• [Record extracts]
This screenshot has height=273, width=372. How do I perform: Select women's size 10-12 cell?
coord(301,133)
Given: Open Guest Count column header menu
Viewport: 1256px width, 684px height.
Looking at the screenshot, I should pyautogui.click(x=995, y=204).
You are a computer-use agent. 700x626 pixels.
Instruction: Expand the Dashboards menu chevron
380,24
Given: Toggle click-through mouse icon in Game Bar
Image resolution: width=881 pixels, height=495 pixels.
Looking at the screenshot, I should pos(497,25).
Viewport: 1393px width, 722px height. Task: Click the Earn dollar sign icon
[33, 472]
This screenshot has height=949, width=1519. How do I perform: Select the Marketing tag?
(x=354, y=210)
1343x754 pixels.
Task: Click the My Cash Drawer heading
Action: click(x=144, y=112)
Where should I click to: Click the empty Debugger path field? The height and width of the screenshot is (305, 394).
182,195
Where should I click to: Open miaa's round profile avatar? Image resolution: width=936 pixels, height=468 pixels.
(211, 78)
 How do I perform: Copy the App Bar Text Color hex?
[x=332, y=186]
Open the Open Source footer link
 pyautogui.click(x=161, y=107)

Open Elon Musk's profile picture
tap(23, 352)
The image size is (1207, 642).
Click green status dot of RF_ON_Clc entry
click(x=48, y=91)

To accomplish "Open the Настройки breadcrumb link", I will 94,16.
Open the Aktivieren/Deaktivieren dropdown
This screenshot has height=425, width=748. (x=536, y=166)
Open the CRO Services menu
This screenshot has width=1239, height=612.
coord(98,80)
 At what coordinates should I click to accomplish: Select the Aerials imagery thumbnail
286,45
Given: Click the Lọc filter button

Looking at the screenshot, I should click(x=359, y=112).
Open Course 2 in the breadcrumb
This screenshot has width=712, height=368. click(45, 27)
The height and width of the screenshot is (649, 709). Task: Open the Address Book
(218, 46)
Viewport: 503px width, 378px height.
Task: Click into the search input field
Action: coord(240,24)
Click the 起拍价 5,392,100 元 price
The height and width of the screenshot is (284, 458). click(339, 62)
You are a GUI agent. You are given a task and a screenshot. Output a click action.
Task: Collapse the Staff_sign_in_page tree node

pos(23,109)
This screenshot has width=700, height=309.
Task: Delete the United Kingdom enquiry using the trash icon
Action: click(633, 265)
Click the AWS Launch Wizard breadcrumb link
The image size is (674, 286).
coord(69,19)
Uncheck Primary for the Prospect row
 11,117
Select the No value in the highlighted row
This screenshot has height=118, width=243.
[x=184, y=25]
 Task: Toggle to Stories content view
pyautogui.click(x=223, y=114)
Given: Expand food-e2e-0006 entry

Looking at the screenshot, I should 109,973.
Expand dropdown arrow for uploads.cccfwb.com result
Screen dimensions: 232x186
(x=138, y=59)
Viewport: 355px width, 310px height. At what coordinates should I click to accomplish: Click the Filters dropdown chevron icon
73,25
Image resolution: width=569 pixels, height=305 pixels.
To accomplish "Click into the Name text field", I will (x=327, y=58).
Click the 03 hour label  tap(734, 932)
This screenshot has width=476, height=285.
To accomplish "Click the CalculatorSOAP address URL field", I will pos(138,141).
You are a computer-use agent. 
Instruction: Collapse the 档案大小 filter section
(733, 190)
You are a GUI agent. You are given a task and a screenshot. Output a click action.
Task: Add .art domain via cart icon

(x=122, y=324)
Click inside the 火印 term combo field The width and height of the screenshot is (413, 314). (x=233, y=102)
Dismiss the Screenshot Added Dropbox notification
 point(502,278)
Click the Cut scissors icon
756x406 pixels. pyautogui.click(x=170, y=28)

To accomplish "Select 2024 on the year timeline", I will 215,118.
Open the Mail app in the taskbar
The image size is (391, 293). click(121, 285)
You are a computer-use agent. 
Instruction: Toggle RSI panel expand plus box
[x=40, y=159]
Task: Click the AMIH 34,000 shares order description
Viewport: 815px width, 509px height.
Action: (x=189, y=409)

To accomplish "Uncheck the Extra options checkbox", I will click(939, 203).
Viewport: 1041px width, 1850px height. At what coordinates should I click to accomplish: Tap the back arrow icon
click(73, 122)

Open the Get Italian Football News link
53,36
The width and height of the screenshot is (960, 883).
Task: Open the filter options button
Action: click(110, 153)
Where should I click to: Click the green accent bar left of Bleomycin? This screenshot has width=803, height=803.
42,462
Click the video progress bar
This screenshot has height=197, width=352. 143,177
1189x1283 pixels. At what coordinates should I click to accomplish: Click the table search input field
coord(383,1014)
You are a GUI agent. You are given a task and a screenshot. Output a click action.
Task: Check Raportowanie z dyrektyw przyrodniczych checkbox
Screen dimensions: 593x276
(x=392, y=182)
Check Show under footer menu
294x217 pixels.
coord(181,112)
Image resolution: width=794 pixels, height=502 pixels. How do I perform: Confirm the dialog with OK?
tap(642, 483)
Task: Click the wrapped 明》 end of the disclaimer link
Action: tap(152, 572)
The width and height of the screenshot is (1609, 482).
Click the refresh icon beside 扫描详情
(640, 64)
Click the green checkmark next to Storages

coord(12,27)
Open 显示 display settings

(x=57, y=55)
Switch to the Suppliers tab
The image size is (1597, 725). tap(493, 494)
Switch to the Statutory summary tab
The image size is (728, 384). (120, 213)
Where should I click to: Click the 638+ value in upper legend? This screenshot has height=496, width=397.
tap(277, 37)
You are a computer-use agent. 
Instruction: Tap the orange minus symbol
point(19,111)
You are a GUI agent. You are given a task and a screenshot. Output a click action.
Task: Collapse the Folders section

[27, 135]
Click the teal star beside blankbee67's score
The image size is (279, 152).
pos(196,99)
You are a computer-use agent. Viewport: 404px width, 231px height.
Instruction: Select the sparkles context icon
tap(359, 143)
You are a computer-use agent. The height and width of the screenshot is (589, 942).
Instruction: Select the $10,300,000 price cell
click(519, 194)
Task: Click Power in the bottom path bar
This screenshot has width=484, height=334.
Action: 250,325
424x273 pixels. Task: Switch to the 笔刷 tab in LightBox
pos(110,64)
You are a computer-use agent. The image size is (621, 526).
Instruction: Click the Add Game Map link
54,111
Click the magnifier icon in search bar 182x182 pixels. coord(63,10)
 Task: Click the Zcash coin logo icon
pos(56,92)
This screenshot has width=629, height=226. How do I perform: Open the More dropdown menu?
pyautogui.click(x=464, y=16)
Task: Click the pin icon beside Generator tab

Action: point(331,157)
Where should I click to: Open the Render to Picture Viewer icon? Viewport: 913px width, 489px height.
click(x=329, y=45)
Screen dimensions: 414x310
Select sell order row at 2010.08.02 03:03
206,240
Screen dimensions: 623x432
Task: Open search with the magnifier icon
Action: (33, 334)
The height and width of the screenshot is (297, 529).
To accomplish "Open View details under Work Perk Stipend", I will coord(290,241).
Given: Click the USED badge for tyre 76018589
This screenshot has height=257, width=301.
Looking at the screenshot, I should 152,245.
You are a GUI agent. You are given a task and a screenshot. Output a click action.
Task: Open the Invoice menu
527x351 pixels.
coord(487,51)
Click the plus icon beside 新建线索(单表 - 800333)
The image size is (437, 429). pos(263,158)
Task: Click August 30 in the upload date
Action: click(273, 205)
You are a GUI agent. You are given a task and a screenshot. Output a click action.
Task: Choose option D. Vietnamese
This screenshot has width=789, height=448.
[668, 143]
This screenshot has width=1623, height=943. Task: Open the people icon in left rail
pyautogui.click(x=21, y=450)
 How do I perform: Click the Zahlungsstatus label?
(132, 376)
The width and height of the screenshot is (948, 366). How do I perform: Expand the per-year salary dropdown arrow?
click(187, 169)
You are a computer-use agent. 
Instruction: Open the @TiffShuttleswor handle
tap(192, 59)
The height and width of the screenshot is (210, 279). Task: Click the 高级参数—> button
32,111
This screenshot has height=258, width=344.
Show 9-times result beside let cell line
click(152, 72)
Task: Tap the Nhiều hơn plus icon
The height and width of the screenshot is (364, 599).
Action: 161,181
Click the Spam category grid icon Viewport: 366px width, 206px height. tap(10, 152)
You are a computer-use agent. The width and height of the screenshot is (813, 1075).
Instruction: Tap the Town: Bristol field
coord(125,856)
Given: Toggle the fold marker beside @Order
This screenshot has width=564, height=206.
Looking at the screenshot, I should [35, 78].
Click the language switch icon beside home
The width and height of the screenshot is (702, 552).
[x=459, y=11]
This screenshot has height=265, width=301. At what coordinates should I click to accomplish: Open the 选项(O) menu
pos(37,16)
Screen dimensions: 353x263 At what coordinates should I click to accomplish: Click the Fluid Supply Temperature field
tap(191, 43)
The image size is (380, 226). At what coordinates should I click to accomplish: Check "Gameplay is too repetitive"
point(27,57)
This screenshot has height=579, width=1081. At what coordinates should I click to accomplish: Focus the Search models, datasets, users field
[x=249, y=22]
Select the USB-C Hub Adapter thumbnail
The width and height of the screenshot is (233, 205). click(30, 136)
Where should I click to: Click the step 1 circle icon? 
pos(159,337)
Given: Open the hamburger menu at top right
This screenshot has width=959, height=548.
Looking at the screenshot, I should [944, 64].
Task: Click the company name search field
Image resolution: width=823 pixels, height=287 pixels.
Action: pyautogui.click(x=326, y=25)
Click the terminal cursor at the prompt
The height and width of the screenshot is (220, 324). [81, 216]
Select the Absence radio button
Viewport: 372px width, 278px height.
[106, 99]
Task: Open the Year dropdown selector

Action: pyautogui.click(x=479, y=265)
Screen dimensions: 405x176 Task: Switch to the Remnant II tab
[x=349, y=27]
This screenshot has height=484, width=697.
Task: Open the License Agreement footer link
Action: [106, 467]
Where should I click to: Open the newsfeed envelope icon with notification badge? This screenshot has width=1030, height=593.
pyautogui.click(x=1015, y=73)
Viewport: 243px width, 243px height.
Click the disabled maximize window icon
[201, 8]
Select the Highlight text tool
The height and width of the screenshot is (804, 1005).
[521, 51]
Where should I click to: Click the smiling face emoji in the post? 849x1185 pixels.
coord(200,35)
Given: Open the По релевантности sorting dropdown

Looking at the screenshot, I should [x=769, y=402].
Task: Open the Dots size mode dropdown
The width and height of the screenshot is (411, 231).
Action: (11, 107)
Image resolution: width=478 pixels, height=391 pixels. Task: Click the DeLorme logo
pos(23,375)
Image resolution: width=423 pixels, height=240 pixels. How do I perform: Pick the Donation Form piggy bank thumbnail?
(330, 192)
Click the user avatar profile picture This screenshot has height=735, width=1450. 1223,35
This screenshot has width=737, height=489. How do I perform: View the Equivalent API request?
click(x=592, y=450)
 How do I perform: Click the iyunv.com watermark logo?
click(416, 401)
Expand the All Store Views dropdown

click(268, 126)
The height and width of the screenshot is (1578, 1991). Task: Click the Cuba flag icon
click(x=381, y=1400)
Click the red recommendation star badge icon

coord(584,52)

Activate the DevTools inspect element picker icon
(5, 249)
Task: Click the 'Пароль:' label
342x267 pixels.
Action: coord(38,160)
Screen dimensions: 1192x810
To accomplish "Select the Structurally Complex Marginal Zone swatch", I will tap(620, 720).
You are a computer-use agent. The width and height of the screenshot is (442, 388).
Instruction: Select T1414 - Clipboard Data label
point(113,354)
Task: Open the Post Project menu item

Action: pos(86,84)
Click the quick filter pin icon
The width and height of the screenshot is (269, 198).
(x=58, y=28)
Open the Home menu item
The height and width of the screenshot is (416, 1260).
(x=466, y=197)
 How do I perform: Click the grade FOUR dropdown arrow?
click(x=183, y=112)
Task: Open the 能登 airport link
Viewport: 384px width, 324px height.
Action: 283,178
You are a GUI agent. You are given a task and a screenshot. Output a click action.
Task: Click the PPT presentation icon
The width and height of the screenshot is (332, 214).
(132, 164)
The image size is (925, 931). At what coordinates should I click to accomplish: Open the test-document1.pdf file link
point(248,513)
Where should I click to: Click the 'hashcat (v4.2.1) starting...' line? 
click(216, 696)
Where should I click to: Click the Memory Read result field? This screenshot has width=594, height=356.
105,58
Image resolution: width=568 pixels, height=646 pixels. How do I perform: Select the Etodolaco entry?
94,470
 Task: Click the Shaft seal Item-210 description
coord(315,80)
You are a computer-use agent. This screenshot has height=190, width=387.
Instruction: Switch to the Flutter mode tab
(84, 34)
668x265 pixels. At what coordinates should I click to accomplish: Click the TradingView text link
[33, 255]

• [Your instructions] Look over the material above and report each line holding "will".

• [Answer for the task]
To accomplish "Open the Настройки breadcrumb link", I will 94,16.
To accomplish "Click into the Name text field", I will (x=327, y=58).
To accomplish "Click the CalculatorSOAP address URL field", I will pos(138,141).
To accomplish "Select 2024 on the year timeline", I will 215,118.
To accomplish "Uncheck the Extra options checkbox", I will click(939, 203).
To accomplish "Open View details under Work Perk Stipend", I will coord(290,241).
To accomplish "Select the Structurally Complex Marginal Zone swatch", I will tap(620, 720).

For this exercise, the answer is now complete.